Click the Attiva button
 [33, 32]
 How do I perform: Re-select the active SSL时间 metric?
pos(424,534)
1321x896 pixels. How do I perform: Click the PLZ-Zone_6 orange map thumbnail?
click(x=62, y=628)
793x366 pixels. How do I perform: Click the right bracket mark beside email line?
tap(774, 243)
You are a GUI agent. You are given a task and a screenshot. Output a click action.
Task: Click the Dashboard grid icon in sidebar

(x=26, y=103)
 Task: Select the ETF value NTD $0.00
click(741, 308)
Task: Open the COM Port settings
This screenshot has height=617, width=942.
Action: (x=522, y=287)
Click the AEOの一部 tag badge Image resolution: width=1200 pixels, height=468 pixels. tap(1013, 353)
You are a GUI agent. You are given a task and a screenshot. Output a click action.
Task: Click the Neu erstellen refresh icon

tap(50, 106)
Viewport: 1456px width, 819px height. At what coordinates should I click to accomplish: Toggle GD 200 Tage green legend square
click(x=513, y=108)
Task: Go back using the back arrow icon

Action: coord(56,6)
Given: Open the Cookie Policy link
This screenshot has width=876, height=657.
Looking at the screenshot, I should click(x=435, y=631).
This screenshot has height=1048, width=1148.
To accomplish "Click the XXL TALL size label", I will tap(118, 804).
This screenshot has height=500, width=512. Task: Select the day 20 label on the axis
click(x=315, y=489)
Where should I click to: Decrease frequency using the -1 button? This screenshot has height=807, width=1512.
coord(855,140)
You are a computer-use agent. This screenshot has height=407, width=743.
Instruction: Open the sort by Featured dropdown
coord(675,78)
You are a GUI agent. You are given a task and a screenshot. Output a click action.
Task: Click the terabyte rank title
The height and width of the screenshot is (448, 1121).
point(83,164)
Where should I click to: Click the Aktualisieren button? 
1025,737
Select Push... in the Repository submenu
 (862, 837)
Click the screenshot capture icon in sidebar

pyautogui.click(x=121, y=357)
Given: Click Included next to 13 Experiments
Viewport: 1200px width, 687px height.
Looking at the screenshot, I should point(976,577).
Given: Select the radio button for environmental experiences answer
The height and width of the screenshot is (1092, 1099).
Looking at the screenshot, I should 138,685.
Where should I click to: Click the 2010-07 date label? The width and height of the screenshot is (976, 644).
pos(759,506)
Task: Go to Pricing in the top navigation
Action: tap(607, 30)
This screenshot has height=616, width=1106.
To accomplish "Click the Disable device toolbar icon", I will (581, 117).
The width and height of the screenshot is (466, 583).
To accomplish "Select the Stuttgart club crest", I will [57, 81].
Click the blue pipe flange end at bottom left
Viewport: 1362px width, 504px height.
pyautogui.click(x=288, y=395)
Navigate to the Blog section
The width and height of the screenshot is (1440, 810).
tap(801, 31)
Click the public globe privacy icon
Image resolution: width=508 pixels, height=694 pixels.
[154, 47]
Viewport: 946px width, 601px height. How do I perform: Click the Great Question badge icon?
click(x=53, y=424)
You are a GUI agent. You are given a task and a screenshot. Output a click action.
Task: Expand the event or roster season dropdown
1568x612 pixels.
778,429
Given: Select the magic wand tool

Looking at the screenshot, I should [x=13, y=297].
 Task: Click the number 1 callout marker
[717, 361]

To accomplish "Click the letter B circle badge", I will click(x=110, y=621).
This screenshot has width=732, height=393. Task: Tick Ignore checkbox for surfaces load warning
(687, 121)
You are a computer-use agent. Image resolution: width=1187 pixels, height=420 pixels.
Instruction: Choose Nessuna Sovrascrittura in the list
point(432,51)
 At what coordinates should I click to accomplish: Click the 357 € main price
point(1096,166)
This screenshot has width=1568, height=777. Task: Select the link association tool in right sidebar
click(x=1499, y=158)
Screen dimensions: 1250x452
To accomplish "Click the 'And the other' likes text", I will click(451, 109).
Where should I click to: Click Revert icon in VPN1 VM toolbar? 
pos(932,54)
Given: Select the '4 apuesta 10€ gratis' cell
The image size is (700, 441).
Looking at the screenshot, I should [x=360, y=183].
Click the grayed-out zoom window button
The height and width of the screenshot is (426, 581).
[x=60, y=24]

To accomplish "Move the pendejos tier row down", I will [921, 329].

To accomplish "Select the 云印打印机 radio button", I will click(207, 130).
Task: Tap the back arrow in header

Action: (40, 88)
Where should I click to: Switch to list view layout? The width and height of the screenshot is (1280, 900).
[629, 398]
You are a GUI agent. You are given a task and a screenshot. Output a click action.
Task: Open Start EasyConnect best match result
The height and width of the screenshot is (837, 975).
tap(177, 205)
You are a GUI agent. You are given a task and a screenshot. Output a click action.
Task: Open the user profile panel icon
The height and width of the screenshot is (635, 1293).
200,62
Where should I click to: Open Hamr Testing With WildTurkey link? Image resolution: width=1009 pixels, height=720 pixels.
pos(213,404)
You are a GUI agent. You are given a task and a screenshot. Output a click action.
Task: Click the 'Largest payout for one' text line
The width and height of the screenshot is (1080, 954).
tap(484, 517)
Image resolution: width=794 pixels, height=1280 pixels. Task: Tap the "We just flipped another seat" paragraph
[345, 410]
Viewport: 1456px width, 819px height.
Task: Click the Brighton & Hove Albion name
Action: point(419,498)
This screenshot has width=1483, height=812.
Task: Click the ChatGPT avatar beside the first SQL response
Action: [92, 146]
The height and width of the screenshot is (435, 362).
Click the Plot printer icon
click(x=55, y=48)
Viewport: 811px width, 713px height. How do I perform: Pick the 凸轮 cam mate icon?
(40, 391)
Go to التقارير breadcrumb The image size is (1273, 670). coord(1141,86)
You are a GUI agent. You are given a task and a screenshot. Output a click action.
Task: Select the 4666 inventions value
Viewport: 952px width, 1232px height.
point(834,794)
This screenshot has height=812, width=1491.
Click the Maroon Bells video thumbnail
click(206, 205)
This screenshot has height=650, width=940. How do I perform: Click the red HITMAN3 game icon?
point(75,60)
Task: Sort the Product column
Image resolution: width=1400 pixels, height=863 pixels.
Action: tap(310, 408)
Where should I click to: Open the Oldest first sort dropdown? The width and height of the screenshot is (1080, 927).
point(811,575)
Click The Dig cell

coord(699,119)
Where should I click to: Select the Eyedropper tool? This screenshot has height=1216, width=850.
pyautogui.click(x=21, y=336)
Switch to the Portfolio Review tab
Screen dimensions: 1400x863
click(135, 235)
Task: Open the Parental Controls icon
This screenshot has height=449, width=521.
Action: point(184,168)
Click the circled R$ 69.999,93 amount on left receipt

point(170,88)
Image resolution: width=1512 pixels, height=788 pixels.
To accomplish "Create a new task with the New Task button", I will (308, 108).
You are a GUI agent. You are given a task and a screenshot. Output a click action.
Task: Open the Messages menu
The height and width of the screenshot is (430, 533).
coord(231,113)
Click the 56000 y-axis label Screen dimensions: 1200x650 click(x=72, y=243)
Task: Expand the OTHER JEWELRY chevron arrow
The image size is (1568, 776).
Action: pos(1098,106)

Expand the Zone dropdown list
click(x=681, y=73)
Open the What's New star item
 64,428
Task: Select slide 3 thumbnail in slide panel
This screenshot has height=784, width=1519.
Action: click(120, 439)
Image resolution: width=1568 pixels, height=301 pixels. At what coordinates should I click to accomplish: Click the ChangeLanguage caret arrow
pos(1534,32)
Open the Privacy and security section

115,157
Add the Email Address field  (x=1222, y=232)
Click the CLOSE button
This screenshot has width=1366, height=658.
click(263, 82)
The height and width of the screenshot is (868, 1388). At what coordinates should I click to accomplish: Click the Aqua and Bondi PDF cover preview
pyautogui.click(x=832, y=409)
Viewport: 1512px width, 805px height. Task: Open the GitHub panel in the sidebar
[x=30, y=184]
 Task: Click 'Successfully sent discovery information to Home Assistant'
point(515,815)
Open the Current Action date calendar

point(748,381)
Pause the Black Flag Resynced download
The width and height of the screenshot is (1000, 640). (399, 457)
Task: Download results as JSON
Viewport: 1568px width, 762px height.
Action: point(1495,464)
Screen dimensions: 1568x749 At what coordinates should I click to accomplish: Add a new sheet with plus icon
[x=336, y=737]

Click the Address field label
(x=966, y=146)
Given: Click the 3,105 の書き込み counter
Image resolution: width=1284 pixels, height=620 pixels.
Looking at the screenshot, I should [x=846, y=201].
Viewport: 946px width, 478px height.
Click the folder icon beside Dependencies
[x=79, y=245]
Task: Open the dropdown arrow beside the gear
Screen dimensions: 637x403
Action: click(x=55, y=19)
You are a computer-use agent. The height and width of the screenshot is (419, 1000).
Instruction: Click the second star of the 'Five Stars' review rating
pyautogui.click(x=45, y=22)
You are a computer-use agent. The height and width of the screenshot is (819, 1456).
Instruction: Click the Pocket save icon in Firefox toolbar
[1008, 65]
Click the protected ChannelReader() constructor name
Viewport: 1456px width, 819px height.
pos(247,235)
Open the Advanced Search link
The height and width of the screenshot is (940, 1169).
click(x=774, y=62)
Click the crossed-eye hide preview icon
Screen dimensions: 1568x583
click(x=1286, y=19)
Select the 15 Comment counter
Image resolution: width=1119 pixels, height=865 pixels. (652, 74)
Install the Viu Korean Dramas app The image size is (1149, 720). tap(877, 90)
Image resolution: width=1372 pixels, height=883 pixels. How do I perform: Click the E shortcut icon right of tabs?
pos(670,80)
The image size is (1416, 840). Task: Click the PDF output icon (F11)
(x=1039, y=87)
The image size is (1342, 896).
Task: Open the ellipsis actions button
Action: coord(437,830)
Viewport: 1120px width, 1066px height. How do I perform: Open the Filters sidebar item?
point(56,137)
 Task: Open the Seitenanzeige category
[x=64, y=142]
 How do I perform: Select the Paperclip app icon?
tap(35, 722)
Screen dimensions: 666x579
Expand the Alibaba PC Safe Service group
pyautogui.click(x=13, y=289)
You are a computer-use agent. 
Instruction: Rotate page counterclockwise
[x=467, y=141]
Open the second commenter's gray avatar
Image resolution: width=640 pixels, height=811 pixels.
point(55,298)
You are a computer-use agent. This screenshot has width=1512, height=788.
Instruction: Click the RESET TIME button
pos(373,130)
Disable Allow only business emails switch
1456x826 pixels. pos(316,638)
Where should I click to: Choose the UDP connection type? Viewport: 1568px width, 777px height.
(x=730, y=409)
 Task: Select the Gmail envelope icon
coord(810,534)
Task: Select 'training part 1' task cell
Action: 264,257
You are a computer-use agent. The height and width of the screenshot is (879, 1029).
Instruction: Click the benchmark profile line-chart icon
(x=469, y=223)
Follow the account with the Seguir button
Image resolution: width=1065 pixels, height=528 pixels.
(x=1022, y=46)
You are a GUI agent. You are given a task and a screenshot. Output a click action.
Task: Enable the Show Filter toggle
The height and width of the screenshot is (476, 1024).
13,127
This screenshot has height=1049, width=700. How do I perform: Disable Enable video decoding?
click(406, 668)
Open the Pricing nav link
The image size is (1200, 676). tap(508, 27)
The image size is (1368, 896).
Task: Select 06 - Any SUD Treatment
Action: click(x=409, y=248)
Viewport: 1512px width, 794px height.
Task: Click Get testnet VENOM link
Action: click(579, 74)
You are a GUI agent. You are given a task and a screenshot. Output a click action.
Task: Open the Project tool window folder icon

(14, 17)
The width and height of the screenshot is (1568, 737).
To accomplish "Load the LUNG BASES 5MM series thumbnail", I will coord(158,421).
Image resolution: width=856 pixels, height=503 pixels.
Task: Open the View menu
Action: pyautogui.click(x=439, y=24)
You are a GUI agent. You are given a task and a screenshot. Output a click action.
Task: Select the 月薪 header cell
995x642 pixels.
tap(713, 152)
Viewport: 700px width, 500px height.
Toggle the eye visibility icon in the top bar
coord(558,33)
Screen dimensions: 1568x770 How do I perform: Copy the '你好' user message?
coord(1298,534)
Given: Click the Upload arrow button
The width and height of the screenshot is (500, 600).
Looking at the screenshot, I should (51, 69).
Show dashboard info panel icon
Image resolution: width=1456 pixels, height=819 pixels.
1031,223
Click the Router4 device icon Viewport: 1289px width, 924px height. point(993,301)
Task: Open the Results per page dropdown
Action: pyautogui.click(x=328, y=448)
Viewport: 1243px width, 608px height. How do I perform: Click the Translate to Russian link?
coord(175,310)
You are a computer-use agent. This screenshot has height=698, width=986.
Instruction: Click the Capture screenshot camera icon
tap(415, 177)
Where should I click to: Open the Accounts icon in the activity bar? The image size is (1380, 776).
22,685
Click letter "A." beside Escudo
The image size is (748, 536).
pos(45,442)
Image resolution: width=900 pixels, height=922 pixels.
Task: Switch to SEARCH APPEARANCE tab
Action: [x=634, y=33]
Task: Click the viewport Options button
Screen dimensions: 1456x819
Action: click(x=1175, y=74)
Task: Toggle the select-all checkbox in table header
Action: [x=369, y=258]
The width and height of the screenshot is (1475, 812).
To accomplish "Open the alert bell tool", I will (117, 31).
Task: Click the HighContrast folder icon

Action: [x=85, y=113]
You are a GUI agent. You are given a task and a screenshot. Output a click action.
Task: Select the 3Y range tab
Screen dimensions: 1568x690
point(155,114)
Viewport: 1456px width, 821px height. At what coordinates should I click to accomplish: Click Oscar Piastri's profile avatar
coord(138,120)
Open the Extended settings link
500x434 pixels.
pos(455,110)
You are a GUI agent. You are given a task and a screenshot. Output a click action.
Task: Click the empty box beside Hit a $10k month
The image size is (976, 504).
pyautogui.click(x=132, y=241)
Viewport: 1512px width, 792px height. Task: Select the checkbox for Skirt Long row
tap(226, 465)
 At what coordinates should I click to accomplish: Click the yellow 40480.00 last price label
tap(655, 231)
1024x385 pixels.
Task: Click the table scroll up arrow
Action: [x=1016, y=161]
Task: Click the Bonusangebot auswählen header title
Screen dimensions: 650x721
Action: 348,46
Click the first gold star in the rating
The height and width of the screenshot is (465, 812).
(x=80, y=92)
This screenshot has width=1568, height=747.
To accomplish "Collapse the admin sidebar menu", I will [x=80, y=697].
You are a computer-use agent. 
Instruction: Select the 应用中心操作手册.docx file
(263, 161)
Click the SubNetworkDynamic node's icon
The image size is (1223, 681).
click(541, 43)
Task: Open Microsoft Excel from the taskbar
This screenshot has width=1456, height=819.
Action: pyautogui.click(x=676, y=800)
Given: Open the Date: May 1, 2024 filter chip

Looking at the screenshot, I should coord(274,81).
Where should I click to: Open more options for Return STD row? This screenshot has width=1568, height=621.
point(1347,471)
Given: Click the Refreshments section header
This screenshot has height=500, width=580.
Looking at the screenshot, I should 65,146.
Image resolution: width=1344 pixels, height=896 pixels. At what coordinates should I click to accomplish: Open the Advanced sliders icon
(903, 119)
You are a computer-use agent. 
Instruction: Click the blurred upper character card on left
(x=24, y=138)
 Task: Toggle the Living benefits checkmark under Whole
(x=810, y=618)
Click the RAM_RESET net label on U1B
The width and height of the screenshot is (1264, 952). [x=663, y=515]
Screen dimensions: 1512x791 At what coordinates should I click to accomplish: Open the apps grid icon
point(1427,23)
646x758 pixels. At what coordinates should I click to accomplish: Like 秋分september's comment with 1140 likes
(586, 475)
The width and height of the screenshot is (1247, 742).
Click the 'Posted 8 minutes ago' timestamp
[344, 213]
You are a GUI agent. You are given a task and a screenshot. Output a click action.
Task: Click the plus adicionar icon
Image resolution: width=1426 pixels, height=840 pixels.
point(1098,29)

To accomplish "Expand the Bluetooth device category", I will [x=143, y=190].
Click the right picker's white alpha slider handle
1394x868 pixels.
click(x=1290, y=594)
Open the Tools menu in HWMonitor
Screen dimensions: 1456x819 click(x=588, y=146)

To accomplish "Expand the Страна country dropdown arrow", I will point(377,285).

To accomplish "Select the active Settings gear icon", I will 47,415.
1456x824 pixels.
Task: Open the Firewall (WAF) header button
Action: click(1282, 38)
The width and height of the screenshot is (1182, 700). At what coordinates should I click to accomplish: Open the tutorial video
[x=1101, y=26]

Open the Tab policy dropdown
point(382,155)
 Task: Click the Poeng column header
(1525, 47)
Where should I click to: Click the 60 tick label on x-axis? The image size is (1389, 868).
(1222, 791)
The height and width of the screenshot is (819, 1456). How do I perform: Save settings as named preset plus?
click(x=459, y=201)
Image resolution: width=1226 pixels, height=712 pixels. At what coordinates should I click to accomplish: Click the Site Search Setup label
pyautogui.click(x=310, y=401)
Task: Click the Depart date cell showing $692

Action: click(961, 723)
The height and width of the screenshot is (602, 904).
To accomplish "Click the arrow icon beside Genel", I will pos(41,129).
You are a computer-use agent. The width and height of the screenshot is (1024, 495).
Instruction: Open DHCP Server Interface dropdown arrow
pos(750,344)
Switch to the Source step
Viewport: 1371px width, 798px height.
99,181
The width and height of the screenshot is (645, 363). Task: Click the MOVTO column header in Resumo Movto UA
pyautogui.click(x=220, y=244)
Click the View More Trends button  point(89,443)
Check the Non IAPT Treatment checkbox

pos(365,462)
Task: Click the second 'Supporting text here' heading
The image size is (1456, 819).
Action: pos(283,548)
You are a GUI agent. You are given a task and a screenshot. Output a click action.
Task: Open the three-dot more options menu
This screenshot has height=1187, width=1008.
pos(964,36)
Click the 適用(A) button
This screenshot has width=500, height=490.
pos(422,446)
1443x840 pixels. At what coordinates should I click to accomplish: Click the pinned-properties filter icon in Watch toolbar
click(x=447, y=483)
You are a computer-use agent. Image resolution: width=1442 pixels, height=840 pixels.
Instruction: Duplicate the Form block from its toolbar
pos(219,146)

* EXERCISE INSTRUCTIONS: From the rows above, copy out every line that contains the word "Choose". Match case exactly.

* RESULT:
Instruction: Choose Nessuna Sovrascrittura in the list
Where should I click to: Choose the UDP connection type? Viewport: 1568px width, 777px height.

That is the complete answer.